Stories

What do I do?

By May 18, 2020No Comments

So I’ve read up on depression symptoms and I show most of them. I’m not 100% sure I have it but I’m scared to tell my parents bc they will say I’m just seeking attention and what if they do? What should I do now??

HELP YOURSELF:

  • Thank you for sharing your story with the TeenCentral community! Wondering if you may have depression could be difficult, confusing, and yes, even scary. Being able to take the first steps of sharing these feelings and talking about the possibilities of having depression shows your strength.
  • Using your resources to help gain understanding is a great skill to have. Knowledge is powerful and empowering. We have many additional resources here at TeenCentral that you can always use to help yourself. You can click on the “Learn” tab and then any of the subtopics such as: Depression, Anxiety and Wellness to gain more information and insight. Click on the “Stories” tab to read entries from others and the responses they received from our counselors. You can even search using keywords such as “depression” to help narrow them down if you’d like. We have a “Tools” tab with other helpful resources like the “Daily Positive Reminder”, “Weekly Mood Tracker” and the “Virtual Hug”. There’s also a “Help” tab with both text and hotline contacts if you ever need someone to talk to.
  • Being strong and resourceful is an awesome foundation to help yourself but connecting with trusted support systems around you is another important step in overcoming challenges. From your post, you recognize that and also know how scary it can be. It’s ok. It can be really hard to express your feelings and story to parents sometimes for fear of how they may respond or view you. Is there any other trusted adult in your life who you think you could talk to?

CONSIDER THIS:

  • Have you ever tried writing? You could use it to journal your thoughts, list positive qualities and experiences in your life, or even use it to help you prepare to talk to your parents or another trusted adult. You could write your parents a letter to explain how you feel. When you are done, you can keep it, trash it, rip it up, or even give it to them depending on how you feel.
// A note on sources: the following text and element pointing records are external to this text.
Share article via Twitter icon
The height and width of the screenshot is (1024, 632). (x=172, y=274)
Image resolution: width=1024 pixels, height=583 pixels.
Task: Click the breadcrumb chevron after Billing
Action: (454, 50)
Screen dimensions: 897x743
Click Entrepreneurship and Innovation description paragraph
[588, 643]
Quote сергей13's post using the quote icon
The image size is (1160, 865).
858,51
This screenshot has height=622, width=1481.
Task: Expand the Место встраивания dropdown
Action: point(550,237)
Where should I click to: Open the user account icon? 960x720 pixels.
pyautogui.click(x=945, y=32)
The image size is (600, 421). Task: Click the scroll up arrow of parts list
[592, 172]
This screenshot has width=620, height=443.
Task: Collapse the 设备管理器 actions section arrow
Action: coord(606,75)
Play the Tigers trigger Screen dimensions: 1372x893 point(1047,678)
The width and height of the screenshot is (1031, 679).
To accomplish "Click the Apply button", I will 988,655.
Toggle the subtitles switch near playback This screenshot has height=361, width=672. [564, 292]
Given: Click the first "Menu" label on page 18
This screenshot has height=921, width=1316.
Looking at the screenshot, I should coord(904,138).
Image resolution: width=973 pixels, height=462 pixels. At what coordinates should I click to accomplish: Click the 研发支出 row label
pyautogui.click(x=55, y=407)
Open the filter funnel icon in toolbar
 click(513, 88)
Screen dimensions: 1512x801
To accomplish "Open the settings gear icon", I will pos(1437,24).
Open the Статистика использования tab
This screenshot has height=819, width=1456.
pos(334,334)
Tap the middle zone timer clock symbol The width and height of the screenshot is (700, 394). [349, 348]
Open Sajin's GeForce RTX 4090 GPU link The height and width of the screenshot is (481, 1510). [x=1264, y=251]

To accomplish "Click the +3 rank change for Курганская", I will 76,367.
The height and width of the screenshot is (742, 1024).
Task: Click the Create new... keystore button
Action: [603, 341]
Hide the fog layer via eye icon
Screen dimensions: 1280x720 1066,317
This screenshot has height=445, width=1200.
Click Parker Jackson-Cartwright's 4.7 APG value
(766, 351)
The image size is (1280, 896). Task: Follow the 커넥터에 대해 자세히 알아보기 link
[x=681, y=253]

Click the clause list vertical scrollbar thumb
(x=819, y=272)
You get to make that choice.
  • As important as it is to educate yourself and utilize your support systems, it’s just as important to practice good self-care to help work through any symptoms of depression you may be feeling or just to help you feel better in times of difficulty or stress. Things like art, movement, or just simply being outside can all have tremendous benefits. Exercise can be a natural mood booster and daily habits like eating well and getting enough sleep help keep your body and mind in shape. Surrounding yourself with things that provide comfort is also important – keeping a comfy blanket, your favorite movie or music playlist, or other positive healthy things to help you relax when you aren’t feeling good.
  • Try to stay invested and involved in things and people that have made you happy in the past. Hobbies or activities that you genuinely enjoy and spending time with people who care about you can be uplifting on the hardest of days when you just want to isolate and do nothing. You can set goals for yourself to stay involved in these things and track positive accomplishments. You’ve taken some of the hardest steps already, you can keep moving forward.